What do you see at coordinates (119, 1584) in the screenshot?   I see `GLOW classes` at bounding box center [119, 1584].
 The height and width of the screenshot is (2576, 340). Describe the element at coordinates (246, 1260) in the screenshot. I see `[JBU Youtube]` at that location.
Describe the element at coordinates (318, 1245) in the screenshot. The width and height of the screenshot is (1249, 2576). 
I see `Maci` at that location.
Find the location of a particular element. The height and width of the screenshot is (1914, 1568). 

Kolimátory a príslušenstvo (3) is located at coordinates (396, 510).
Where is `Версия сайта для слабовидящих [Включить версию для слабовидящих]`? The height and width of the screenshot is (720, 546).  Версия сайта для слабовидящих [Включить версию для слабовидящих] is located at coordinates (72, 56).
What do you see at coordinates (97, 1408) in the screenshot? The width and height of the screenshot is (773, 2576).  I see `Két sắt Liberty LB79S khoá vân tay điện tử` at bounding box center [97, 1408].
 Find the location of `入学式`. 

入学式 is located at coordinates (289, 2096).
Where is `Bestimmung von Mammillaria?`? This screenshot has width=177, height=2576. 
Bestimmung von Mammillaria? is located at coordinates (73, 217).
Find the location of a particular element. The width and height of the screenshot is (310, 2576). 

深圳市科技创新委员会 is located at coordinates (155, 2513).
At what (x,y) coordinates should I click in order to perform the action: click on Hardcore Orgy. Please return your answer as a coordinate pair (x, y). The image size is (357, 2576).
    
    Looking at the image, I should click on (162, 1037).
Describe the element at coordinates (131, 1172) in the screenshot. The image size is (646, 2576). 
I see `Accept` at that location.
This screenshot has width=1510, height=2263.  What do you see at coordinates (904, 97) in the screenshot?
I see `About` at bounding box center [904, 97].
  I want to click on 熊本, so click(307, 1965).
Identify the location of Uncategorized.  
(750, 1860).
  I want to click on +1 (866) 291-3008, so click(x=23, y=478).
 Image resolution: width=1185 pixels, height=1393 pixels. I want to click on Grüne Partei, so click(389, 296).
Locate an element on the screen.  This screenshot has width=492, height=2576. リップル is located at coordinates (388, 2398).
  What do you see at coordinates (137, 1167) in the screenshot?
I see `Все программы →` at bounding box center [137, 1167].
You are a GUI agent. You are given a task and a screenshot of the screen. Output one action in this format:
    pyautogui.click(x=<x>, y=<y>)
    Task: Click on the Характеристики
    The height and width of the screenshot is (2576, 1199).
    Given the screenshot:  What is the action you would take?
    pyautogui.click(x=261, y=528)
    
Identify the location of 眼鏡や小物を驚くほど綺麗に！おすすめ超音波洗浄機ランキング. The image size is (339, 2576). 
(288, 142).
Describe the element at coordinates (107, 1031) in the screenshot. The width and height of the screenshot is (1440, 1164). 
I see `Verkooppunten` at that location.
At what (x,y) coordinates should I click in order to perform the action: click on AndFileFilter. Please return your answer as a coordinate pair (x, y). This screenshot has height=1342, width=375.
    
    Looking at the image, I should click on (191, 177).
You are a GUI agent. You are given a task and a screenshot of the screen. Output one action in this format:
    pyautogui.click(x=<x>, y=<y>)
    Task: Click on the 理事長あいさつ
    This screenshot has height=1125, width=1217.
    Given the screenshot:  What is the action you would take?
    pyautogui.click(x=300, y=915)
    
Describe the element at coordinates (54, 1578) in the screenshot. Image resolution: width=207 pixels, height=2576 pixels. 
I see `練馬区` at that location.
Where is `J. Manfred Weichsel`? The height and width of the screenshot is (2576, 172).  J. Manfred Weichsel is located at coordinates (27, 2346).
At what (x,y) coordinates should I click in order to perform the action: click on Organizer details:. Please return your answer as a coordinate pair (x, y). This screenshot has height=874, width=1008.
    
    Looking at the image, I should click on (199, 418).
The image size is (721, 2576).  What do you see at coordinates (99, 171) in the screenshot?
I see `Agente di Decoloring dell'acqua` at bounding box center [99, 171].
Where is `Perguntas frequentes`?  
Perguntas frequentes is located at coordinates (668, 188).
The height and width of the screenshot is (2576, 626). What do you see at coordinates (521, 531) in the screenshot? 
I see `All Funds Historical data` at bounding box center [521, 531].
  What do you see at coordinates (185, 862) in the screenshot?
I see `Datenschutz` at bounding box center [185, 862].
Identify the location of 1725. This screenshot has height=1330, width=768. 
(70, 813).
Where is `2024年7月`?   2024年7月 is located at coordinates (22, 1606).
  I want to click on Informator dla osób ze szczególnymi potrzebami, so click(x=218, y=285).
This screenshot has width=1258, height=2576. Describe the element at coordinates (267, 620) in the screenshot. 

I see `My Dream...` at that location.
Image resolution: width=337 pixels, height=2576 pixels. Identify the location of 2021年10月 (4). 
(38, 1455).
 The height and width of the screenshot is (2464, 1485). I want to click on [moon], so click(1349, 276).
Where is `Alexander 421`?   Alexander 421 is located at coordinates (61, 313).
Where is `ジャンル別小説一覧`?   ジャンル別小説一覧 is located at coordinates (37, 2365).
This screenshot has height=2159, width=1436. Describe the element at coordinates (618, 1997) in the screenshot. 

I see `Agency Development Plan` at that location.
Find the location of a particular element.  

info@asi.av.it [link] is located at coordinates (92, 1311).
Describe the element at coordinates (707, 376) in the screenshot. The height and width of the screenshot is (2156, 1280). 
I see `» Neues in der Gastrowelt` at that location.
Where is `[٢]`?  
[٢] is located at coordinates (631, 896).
+--
Please write out all of the entries above again, word for word and unchanged.

What do you see at coordinates (119, 1584) in the screenshot?   I see `GLOW classes` at bounding box center [119, 1584].
 The height and width of the screenshot is (2576, 340). Describe the element at coordinates (246, 1260) in the screenshot. I see `[JBU Youtube]` at that location.
Describe the element at coordinates (318, 1245) in the screenshot. The width and height of the screenshot is (1249, 2576). 
I see `Maci` at that location.
Find the location of a particular element. The height and width of the screenshot is (1914, 1568). 

Kolimátory a príslušenstvo (3) is located at coordinates (396, 510).
Where is `Версия сайта для слабовидящих [Включить версию для слабовидящих]`? The height and width of the screenshot is (720, 546).  Версия сайта для слабовидящих [Включить версию для слабовидящих] is located at coordinates (72, 56).
What do you see at coordinates (97, 1408) in the screenshot? The width and height of the screenshot is (773, 2576).  I see `Két sắt Liberty LB79S khoá vân tay điện tử` at bounding box center [97, 1408].
 Find the location of `入学式`. 

入学式 is located at coordinates (289, 2096).
Where is `Bestimmung von Mammillaria?`? This screenshot has width=177, height=2576. 
Bestimmung von Mammillaria? is located at coordinates (73, 217).
Find the location of a particular element. The width and height of the screenshot is (310, 2576). 

深圳市科技创新委员会 is located at coordinates (155, 2513).
At what (x,y) coordinates should I click in order to perform the action: click on Hardcore Orgy. Please return your answer as a coordinate pair (x, y). The image size is (357, 2576).
    
    Looking at the image, I should click on (162, 1037).
Describe the element at coordinates (131, 1172) in the screenshot. The image size is (646, 2576). 
I see `Accept` at that location.
This screenshot has width=1510, height=2263.  What do you see at coordinates (904, 97) in the screenshot?
I see `About` at bounding box center [904, 97].
  I want to click on 熊本, so click(307, 1965).
Identify the location of Uncategorized.  
(750, 1860).
  I want to click on +1 (866) 291-3008, so click(x=23, y=478).
 Image resolution: width=1185 pixels, height=1393 pixels. I want to click on Grüne Partei, so click(389, 296).
Locate an element on the screen.  This screenshot has width=492, height=2576. リップル is located at coordinates (388, 2398).
  What do you see at coordinates (137, 1167) in the screenshot?
I see `Все программы →` at bounding box center [137, 1167].
You are a GUI agent. You are given a task and a screenshot of the screen. Output one action in this format:
    pyautogui.click(x=<x>, y=<y>)
    Task: Click on the Характеристики
    The height and width of the screenshot is (2576, 1199).
    Given the screenshot:  What is the action you would take?
    pyautogui.click(x=261, y=528)
    
Identify the location of 眼鏡や小物を驚くほど綺麗に！おすすめ超音波洗浄機ランキング. The image size is (339, 2576). 
(288, 142).
Describe the element at coordinates (107, 1031) in the screenshot. The width and height of the screenshot is (1440, 1164). 
I see `Verkooppunten` at that location.
At what (x,y) coordinates should I click in order to perform the action: click on AndFileFilter. Please return your answer as a coordinate pair (x, y). This screenshot has height=1342, width=375.
    
    Looking at the image, I should click on (191, 177).
You are a GUI agent. You are given a task and a screenshot of the screen. Output one action in this format:
    pyautogui.click(x=<x>, y=<y>)
    Task: Click on the 理事長あいさつ
    This screenshot has height=1125, width=1217.
    Given the screenshot:  What is the action you would take?
    pyautogui.click(x=300, y=915)
    
Describe the element at coordinates (54, 1578) in the screenshot. Image resolution: width=207 pixels, height=2576 pixels. 
I see `練馬区` at that location.
Where is `J. Manfred Weichsel`? The height and width of the screenshot is (2576, 172).  J. Manfred Weichsel is located at coordinates (27, 2346).
At what (x,y) coordinates should I click in order to perform the action: click on Organizer details:. Please return your answer as a coordinate pair (x, y). This screenshot has height=874, width=1008.
    
    Looking at the image, I should click on (199, 418).
The image size is (721, 2576).  What do you see at coordinates (99, 171) in the screenshot?
I see `Agente di Decoloring dell'acqua` at bounding box center [99, 171].
Where is `Perguntas frequentes`?  
Perguntas frequentes is located at coordinates (668, 188).
The height and width of the screenshot is (2576, 626). What do you see at coordinates (521, 531) in the screenshot? 
I see `All Funds Historical data` at bounding box center [521, 531].
  What do you see at coordinates (185, 862) in the screenshot?
I see `Datenschutz` at bounding box center [185, 862].
Identify the location of 1725. This screenshot has height=1330, width=768. 
(70, 813).
Where is `2024年7月`?   2024年7月 is located at coordinates (22, 1606).
  I want to click on Informator dla osób ze szczególnymi potrzebami, so click(x=218, y=285).
This screenshot has width=1258, height=2576. Describe the element at coordinates (267, 620) in the screenshot. 

I see `My Dream...` at that location.
Image resolution: width=337 pixels, height=2576 pixels. Identify the location of 2021年10月 (4). 
(38, 1455).
 The height and width of the screenshot is (2464, 1485). I want to click on [moon], so click(1349, 276).
Where is `Alexander 421`?   Alexander 421 is located at coordinates (61, 313).
Where is `ジャンル別小説一覧`?   ジャンル別小説一覧 is located at coordinates (37, 2365).
This screenshot has height=2159, width=1436. Describe the element at coordinates (618, 1997) in the screenshot. 

I see `Agency Development Plan` at that location.
Find the location of a particular element.  

info@asi.av.it [link] is located at coordinates (92, 1311).
Describe the element at coordinates (707, 376) in the screenshot. The height and width of the screenshot is (2156, 1280). 
I see `» Neues in der Gastrowelt` at that location.
Where is `[٢]`?  
[٢] is located at coordinates (631, 896).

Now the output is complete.